**AUFGABE 1**:
Schreibe aus dem Text über die Dorfkapelle in Eitelsbach den Abschnitt von „So kam neues“ bis „seine Macken hat.“ wortgetreu ab.

**SEITENTEXT**:
So kam neues Leben in eine verschlossene Dorfkapelle

Bei den vierzehn Nothelfern ist für jeden etwas dabei: der heilige Christophorus für die auf Reisen, die heilige Katharina für Näherinnen, aber auch gegen Kopf- und Zungenschmerzen. In der kleinen Kapelle in Eitelsbach bei Trier sind sie alle nebeneinander verewigt. Das Altarbild ist ein Geschenk des St.-Marien-Stifts in Pfalzel – aus dem Jahr 1768. "Das verrottet hier", sagt Michael Puch. Der 48-jährige Notfallmediziner steht an diesem heißen Tag in dem kleinen Gotteshaus, das ohne das Engagement der Eitelsbacher wohl fest verschlossen wäre – und trotzdem noch seine Macken hat.

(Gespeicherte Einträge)
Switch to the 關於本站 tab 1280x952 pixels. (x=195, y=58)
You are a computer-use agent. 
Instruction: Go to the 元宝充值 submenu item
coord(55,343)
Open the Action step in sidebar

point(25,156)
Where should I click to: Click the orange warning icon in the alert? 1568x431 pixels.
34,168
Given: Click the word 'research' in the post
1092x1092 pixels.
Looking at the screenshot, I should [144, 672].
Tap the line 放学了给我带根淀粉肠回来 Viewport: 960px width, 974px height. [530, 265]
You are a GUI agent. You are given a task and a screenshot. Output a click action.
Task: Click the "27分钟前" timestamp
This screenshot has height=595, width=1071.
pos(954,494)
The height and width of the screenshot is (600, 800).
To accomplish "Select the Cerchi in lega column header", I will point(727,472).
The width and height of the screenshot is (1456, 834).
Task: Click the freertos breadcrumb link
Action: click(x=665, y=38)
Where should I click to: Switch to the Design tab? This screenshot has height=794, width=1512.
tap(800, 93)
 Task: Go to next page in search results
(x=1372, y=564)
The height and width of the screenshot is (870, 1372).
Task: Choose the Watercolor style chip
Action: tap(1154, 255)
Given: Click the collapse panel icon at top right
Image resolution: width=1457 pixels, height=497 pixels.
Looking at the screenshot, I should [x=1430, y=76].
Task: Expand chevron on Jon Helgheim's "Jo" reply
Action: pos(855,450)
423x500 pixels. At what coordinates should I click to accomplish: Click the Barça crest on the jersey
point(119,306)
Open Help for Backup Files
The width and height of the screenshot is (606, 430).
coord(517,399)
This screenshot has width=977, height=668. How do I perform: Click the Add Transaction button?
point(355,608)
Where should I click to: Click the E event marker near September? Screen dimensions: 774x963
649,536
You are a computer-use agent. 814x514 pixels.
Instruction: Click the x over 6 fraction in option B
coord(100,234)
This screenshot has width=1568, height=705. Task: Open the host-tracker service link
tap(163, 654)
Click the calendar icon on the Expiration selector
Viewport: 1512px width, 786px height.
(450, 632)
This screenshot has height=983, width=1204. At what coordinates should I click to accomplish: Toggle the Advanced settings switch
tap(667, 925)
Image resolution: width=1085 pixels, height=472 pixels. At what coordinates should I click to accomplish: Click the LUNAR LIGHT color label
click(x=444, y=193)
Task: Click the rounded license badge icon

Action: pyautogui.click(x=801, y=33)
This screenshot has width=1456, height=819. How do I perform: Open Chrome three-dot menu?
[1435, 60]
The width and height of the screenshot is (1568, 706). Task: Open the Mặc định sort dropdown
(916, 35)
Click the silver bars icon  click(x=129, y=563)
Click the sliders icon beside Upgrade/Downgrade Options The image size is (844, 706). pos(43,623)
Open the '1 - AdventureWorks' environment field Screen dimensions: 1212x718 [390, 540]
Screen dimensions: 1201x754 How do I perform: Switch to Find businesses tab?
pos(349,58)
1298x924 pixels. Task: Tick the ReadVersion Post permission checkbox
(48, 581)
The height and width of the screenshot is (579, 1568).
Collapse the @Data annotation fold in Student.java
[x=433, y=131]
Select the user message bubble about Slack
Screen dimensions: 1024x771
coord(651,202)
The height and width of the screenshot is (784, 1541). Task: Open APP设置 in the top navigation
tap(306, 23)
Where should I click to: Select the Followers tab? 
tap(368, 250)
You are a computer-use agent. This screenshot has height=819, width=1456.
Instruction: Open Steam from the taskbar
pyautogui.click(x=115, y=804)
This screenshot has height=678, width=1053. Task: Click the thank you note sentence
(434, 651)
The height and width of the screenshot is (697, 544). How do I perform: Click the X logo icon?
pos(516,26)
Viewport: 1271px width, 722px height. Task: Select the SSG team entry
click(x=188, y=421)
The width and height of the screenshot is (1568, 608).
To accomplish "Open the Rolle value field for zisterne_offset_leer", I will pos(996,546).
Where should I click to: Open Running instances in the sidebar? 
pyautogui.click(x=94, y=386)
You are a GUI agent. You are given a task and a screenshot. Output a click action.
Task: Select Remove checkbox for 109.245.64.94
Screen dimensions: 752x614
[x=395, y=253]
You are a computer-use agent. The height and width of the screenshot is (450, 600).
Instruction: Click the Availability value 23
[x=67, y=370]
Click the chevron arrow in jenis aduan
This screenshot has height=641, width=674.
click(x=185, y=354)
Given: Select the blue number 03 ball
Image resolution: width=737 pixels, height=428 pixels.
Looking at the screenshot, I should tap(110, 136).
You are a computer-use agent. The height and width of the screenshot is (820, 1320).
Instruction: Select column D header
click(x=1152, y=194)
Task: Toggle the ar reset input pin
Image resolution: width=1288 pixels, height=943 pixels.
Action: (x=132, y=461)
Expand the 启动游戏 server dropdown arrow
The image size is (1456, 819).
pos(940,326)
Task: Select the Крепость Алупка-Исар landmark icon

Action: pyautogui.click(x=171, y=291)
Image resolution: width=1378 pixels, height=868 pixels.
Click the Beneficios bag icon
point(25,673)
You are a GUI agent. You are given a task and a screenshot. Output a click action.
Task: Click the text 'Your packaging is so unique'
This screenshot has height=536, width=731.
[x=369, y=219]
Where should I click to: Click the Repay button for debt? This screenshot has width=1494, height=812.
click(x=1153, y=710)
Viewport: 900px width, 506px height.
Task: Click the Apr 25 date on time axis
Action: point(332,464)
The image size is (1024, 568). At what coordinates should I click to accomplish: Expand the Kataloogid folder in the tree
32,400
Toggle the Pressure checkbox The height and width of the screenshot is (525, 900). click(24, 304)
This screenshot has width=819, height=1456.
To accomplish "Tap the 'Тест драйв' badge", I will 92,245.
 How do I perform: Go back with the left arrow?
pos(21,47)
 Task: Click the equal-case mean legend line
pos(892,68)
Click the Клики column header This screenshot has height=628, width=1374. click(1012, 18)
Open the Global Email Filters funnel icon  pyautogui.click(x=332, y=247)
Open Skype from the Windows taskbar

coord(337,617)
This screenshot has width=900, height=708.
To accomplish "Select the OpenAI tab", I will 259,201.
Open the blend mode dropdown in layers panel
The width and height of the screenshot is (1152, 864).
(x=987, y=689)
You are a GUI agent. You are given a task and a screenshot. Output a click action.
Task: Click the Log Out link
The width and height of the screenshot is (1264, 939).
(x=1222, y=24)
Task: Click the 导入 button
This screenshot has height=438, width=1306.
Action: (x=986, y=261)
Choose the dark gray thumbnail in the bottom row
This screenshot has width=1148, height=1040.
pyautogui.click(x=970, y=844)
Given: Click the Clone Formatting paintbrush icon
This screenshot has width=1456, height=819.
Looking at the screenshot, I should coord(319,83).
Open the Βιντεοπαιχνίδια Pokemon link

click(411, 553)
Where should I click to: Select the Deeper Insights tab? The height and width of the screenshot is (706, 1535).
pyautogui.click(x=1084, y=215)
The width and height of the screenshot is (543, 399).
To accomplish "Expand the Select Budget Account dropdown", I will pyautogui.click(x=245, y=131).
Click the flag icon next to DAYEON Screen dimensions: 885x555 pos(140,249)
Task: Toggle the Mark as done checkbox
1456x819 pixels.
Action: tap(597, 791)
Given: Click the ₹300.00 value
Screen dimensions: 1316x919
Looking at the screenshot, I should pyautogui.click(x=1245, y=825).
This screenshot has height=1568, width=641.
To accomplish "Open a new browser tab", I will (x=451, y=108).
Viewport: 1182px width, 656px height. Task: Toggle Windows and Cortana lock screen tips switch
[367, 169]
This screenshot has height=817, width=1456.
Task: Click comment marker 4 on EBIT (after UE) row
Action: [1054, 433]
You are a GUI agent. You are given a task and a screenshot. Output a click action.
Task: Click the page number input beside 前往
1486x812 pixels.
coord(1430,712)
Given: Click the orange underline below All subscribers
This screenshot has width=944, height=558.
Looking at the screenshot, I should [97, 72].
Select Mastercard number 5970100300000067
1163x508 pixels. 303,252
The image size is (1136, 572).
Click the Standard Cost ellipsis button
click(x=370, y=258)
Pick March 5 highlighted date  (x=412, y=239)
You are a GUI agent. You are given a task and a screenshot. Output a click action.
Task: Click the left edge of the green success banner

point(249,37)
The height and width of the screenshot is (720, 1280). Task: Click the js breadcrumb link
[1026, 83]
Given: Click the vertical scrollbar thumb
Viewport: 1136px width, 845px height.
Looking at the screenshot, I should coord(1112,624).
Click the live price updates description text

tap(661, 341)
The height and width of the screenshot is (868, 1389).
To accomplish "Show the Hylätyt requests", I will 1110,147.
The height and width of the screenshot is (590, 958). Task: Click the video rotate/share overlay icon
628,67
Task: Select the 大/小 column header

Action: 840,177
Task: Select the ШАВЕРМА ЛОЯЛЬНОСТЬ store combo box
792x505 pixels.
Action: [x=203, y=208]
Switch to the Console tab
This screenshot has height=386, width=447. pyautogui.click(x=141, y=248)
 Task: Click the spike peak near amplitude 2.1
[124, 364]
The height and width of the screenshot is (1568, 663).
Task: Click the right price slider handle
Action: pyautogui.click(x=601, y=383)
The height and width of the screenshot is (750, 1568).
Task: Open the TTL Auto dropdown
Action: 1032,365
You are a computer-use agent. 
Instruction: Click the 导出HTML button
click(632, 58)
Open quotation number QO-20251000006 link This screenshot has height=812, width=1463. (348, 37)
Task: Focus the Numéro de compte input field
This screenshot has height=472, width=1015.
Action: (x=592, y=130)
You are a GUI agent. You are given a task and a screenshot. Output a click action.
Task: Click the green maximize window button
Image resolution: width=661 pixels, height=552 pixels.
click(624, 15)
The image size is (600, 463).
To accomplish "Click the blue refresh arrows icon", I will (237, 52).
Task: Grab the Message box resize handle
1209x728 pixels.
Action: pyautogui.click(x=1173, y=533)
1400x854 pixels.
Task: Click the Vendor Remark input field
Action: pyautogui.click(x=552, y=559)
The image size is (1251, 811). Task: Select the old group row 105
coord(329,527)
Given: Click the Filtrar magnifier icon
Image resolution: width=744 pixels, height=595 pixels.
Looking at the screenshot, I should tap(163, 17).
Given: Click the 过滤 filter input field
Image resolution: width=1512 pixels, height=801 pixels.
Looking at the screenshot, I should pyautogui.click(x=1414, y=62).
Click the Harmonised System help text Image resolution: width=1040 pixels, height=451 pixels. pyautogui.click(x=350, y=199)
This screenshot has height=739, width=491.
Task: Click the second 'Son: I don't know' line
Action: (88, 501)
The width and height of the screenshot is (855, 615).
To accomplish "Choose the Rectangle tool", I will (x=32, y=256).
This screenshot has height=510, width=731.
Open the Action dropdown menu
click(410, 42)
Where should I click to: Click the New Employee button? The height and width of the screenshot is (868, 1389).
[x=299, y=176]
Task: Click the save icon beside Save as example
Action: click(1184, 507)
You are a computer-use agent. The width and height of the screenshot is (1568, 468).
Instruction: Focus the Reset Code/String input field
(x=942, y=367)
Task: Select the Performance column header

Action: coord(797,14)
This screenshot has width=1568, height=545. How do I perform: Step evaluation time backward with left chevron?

**AUFGABE 2**:
Gib den Abschnitt der Datensätze von der Zeile mit „This screenshot has width=819, height=1456.“ bis zur Zeile mit „pyautogui.click(x=970, y=844)“ einschließlich beider Zeilen erneut wieder und ersetze darin „Log Out“ durch „Sign Out“. Alles andere bleibt unverändert.

**RICHTIGE LÖSUNG 1**:
So kam neues Leben in eine verschlossene Dorfkapelle

Bei den vierzehn Nothelfern ist für jeden etwas dabei: der heilige Christophorus für die auf Reisen, die heilige Katharina für Näherinnen, aber auch gegen Kopf- und Zungenschmerzen. In der kleinen Kapelle in Eitelsbach bei Trier sind sie alle nebeneinander verewigt. Das Altarbild ist ein Geschenk des St.-Marien-Stifts in Pfalzel – aus dem Jahr 1768. "Das verrottet hier", sagt Michael Puch. Der 48-jährige Notfallmediziner steht an diesem heißen Tag in dem kleinen Gotteshaus, das ohne das Engagement der Eitelsbacher wohl fest verschlossen wäre – und trotzdem noch seine Macken hat.

**RICHTIGE LÖSUNG 2**:
This screenshot has width=819, height=1456.
To accomplish "Tap the 'Тест драйв' badge", I will 92,245.
 How do I perform: Go back with the left arrow?
pos(21,47)
 Task: Click the equal-case mean legend line
pos(892,68)
Click the Клики column header This screenshot has height=628, width=1374. click(1012, 18)
Open the Global Email Filters funnel icon  pyautogui.click(x=332, y=247)
Open Skype from the Windows taskbar

coord(337,617)
This screenshot has width=900, height=708.
To accomplish "Select the OpenAI tab", I will 259,201.
Open the blend mode dropdown in layers panel
The width and height of the screenshot is (1152, 864).
(x=987, y=689)
You are a GUI agent. You are given a task and a screenshot. Output a click action.
Task: Click the Sign Out link
The width and height of the screenshot is (1264, 939).
(x=1222, y=24)
Task: Click the 导入 button
This screenshot has height=438, width=1306.
Action: (x=986, y=261)
Choose the dark gray thumbnail in the bottom row
This screenshot has width=1148, height=1040.
pyautogui.click(x=970, y=844)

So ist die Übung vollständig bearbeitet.